BENGKULU, BENGKULUTERKINI.ID – Badan Narkotika Nasional (BNN) Republik Indonesia mencatat adanya peningkatan signifikan dalam pelayanan rehabilitasi bagi pengguna narkoba di seluruh Indonesia. Setiap tahun, diperkirakan sekitar 30 ribu residen menjalani program rehabilitasi melalui layanan rawat jalan, rawat inap, maupun program rehabilitasi terpadu di berbagai instansi.
Sekretaris Utama BNN RI, Irjen Pol Tantan Sulistyana, dalam kunjungannya ke Rumah Rehabilitasi BNN Provinsi Bengkulu, mengungkapkan bahwa dari total angka tersebut, sekitar 1.500 residen merupakan peserta rehabilitasi yang difasilitasi langsung oleh BNN setiap tahunnya.

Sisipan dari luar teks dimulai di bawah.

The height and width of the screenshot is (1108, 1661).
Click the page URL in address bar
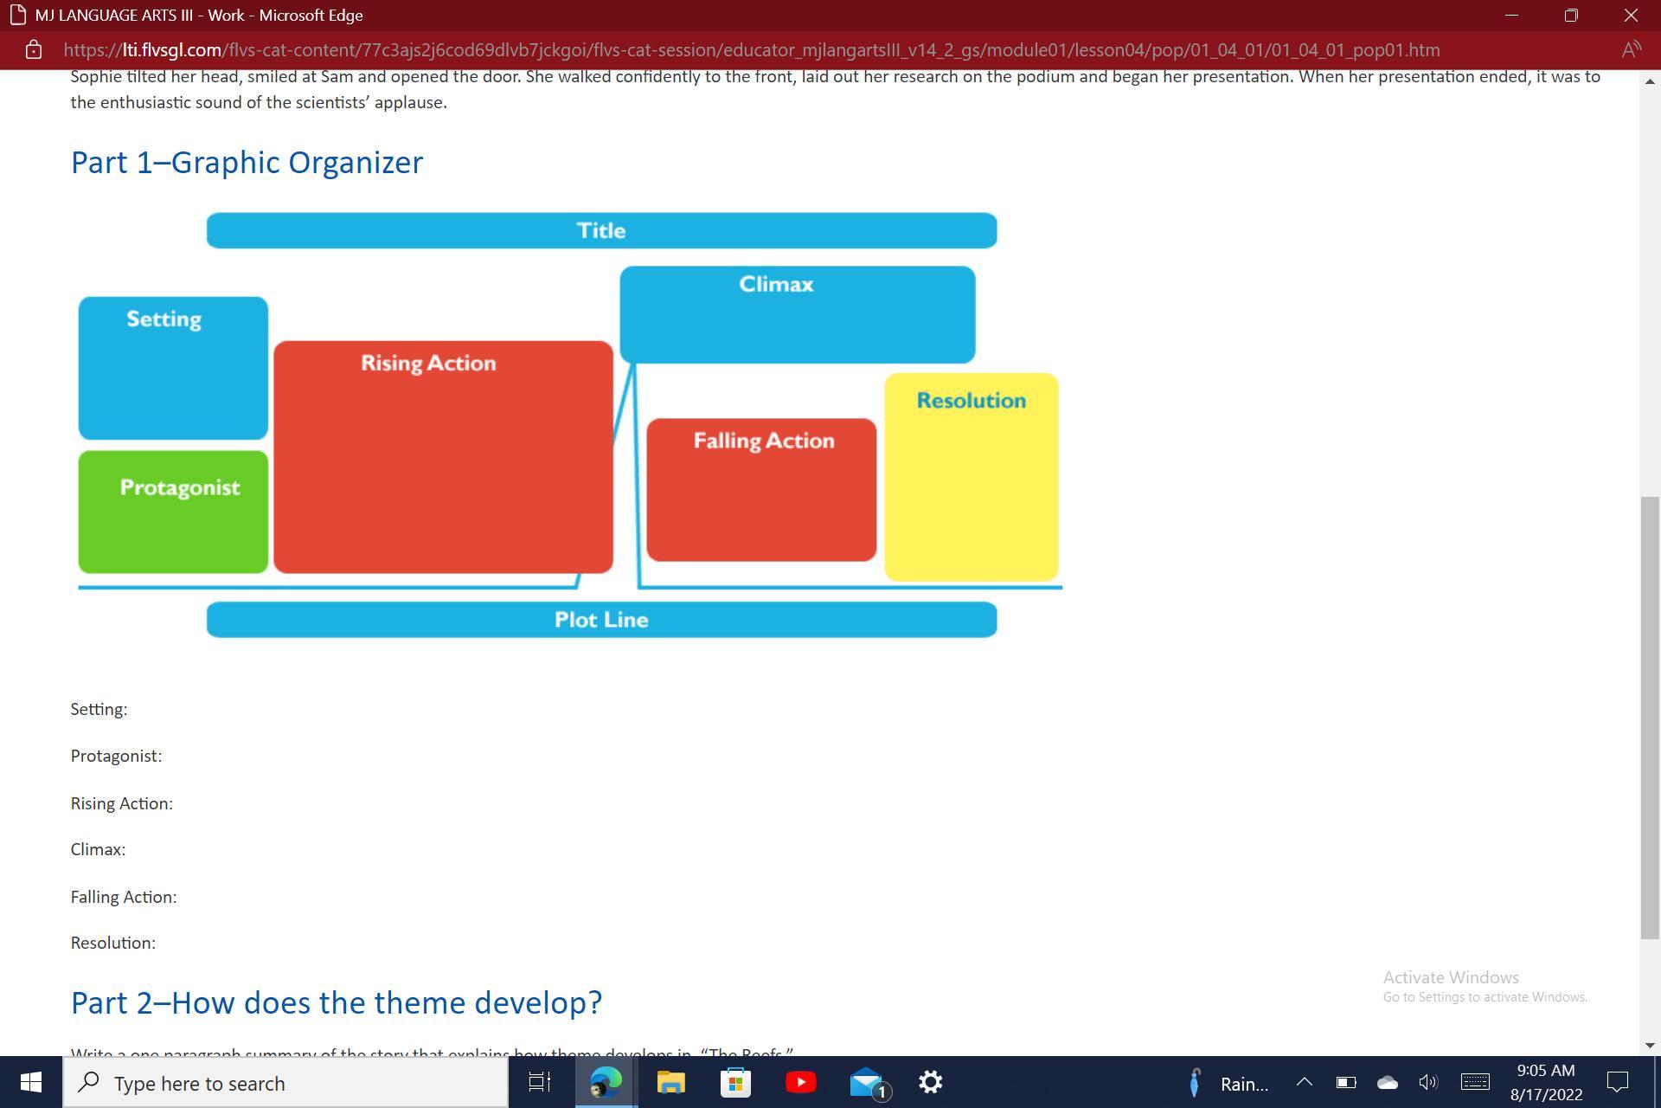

Tantan menekankan upaya untuk memberikan layanan terbaik.
“Angka ini mencakup seluruh layanan rehabilitasi yang dilakukan BNN maupun lembaga lain. Kami terus berupaya memberikan layanan terbaik berdasarkan kebutuhan masing-masing residen,” ujar Tantan, Senin (17/11/2025).
Menjawab tantangan terbatasnya akses masyarakat terhadap fasilitas rehabilitasi konvensional, BNN kini tengah mengembangkan terobosan baru berupa rehabilitasi virtual atau tele-rehab. Program ini memungkinkan peserta mengikuti sesi pemulihan secara daring tanpa harus hadir langsung ke fasilitas BNN. Dengan tele-rehab, BNN berharap jangkauan pelayanan semakin luas dan mampu menjangkau masyarakat di daerah yang sulit mengakses layanan. Tantan menjelaskan inisiatif digital ini.